= What is being asked =
Repeat the listing beneath this line exactly, keeping every character.

§ §

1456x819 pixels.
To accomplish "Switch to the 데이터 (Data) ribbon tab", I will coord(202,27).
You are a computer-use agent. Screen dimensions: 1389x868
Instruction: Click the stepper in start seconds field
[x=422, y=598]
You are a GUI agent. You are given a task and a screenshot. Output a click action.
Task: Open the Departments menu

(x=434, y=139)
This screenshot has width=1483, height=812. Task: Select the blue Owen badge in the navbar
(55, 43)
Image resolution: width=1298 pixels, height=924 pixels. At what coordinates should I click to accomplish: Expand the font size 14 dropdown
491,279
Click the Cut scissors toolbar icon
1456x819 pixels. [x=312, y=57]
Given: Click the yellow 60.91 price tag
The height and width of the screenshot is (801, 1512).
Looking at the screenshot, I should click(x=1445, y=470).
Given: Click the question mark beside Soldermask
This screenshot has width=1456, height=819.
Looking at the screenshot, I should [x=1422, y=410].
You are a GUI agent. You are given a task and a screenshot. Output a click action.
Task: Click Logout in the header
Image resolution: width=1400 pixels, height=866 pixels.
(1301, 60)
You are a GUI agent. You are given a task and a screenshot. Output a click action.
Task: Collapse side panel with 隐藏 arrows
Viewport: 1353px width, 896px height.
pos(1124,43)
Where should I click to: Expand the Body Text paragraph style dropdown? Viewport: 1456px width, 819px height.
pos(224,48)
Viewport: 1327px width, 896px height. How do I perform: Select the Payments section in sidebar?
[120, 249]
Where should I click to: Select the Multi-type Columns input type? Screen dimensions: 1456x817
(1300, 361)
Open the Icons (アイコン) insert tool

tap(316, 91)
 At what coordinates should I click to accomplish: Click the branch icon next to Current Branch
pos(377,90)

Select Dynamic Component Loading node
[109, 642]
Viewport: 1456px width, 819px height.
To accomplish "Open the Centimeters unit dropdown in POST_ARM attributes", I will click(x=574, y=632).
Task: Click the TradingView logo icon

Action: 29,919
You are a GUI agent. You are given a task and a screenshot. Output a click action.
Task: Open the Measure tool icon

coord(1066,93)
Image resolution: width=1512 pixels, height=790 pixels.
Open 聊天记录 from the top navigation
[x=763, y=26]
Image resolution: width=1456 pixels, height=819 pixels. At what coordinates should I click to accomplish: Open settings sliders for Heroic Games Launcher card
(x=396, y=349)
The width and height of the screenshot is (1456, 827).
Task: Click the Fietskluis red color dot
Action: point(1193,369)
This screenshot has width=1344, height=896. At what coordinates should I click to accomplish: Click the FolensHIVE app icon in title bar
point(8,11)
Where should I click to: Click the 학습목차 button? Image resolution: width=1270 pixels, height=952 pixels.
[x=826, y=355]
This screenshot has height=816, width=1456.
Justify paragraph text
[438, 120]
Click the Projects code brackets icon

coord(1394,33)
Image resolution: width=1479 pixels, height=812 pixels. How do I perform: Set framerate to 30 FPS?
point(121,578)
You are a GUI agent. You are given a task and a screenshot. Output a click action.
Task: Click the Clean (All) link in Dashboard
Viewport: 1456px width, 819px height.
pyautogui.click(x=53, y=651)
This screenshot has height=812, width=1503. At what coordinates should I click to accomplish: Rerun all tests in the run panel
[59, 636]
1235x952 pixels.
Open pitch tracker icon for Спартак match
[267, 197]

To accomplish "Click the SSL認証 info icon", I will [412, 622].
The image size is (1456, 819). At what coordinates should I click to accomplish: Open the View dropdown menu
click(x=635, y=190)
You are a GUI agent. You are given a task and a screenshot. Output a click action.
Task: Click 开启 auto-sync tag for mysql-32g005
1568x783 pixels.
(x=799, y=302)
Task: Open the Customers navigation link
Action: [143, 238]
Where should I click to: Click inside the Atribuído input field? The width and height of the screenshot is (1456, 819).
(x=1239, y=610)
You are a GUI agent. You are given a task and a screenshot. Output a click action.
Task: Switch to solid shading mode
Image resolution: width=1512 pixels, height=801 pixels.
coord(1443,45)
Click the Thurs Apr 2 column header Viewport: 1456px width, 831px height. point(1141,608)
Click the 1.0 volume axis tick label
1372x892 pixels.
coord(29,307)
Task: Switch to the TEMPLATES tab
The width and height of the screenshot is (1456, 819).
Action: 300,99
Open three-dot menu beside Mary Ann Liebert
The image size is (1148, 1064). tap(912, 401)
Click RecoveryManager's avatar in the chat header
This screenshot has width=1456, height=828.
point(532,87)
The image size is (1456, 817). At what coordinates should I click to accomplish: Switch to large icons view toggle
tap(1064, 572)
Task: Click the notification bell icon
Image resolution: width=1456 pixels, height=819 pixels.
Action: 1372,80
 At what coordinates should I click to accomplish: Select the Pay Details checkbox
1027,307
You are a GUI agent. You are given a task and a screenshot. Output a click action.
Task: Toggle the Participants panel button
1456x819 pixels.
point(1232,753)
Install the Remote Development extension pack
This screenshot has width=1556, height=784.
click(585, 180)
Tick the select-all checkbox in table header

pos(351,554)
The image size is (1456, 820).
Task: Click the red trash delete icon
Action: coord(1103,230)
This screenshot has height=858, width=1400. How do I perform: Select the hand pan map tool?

§ §

= Written solution =
1456x819 pixels.
To accomplish "Switch to the 데이터 (Data) ribbon tab", I will coord(202,27).
You are a computer-use agent. Screen dimensions: 1389x868
Instruction: Click the stepper in start seconds field
[x=422, y=598]
You are a GUI agent. You are given a task and a screenshot. Output a click action.
Task: Open the Departments menu

(x=434, y=139)
This screenshot has width=1483, height=812. Task: Select the blue Owen badge in the navbar
(55, 43)
Image resolution: width=1298 pixels, height=924 pixels. At what coordinates should I click to accomplish: Expand the font size 14 dropdown
491,279
Click the Cut scissors toolbar icon
1456x819 pixels. [x=312, y=57]
Given: Click the yellow 60.91 price tag
The height and width of the screenshot is (801, 1512).
Looking at the screenshot, I should click(x=1445, y=470).
Given: Click the question mark beside Soldermask
This screenshot has width=1456, height=819.
Looking at the screenshot, I should [x=1422, y=410].
You are a GUI agent. You are given a task and a screenshot. Output a click action.
Task: Click Logout in the header
Image resolution: width=1400 pixels, height=866 pixels.
(1301, 60)
You are a GUI agent. You are given a task and a screenshot. Output a click action.
Task: Collapse side panel with 隐藏 arrows
Viewport: 1353px width, 896px height.
pos(1124,43)
Where should I click to: Expand the Body Text paragraph style dropdown? Viewport: 1456px width, 819px height.
pos(224,48)
Viewport: 1327px width, 896px height. How do I perform: Select the Payments section in sidebar?
[120, 249]
Where should I click to: Select the Multi-type Columns input type? Screen dimensions: 1456x817
(1300, 361)
Open the Icons (アイコン) insert tool

tap(316, 91)
 At what coordinates should I click to accomplish: Click the branch icon next to Current Branch
pos(377,90)

Select Dynamic Component Loading node
[109, 642]
Viewport: 1456px width, 819px height.
To accomplish "Open the Centimeters unit dropdown in POST_ARM attributes", I will click(x=574, y=632).
Task: Click the TradingView logo icon

Action: 29,919
You are a GUI agent. You are given a task and a screenshot. Output a click action.
Task: Open the Measure tool icon

coord(1066,93)
Image resolution: width=1512 pixels, height=790 pixels.
Open 聊天记录 from the top navigation
[x=763, y=26]
Image resolution: width=1456 pixels, height=819 pixels. At what coordinates should I click to accomplish: Open settings sliders for Heroic Games Launcher card
(x=396, y=349)
The width and height of the screenshot is (1456, 827).
Task: Click the Fietskluis red color dot
Action: point(1193,369)
This screenshot has width=1344, height=896. At what coordinates should I click to accomplish: Click the FolensHIVE app icon in title bar
point(8,11)
Where should I click to: Click the 학습목차 button? Image resolution: width=1270 pixels, height=952 pixels.
[x=826, y=355]
This screenshot has height=816, width=1456.
Justify paragraph text
[438, 120]
Click the Projects code brackets icon

coord(1394,33)
Image resolution: width=1479 pixels, height=812 pixels. How do I perform: Set framerate to 30 FPS?
point(121,578)
You are a GUI agent. You are given a task and a screenshot. Output a click action.
Task: Click the Clean (All) link in Dashboard
Viewport: 1456px width, 819px height.
pyautogui.click(x=53, y=651)
This screenshot has height=812, width=1503. At what coordinates should I click to accomplish: Rerun all tests in the run panel
[59, 636]
1235x952 pixels.
Open pitch tracker icon for Спартак match
[267, 197]

To accomplish "Click the SSL認証 info icon", I will [412, 622].
The image size is (1456, 819). At what coordinates should I click to accomplish: Open the View dropdown menu
click(x=635, y=190)
You are a GUI agent. You are given a task and a screenshot. Output a click action.
Task: Click 开启 auto-sync tag for mysql-32g005
1568x783 pixels.
(x=799, y=302)
Task: Open the Customers navigation link
Action: [143, 238]
Where should I click to: Click inside the Atribuído input field? The width and height of the screenshot is (1456, 819).
(x=1239, y=610)
You are a GUI agent. You are given a task and a screenshot. Output a click action.
Task: Switch to solid shading mode
Image resolution: width=1512 pixels, height=801 pixels.
coord(1443,45)
Click the Thurs Apr 2 column header Viewport: 1456px width, 831px height. point(1141,608)
Click the 1.0 volume axis tick label
1372x892 pixels.
coord(29,307)
Task: Switch to the TEMPLATES tab
The width and height of the screenshot is (1456, 819).
Action: 300,99
Open three-dot menu beside Mary Ann Liebert
The image size is (1148, 1064). tap(912, 401)
Click RecoveryManager's avatar in the chat header
This screenshot has width=1456, height=828.
point(532,87)
The image size is (1456, 817). At what coordinates should I click to accomplish: Switch to large icons view toggle
tap(1064, 572)
Task: Click the notification bell icon
Image resolution: width=1456 pixels, height=819 pixels.
Action: 1372,80
 At what coordinates should I click to accomplish: Select the Pay Details checkbox
1027,307
You are a GUI agent. You are given a task and a screenshot. Output a click action.
Task: Toggle the Participants panel button
1456x819 pixels.
point(1232,753)
Install the Remote Development extension pack
This screenshot has width=1556, height=784.
click(585, 180)
Tick the select-all checkbox in table header

pos(351,554)
The image size is (1456, 820).
Task: Click the red trash delete icon
Action: coord(1103,230)
This screenshot has height=858, width=1400. How do I perform: Select the hand pan map tool?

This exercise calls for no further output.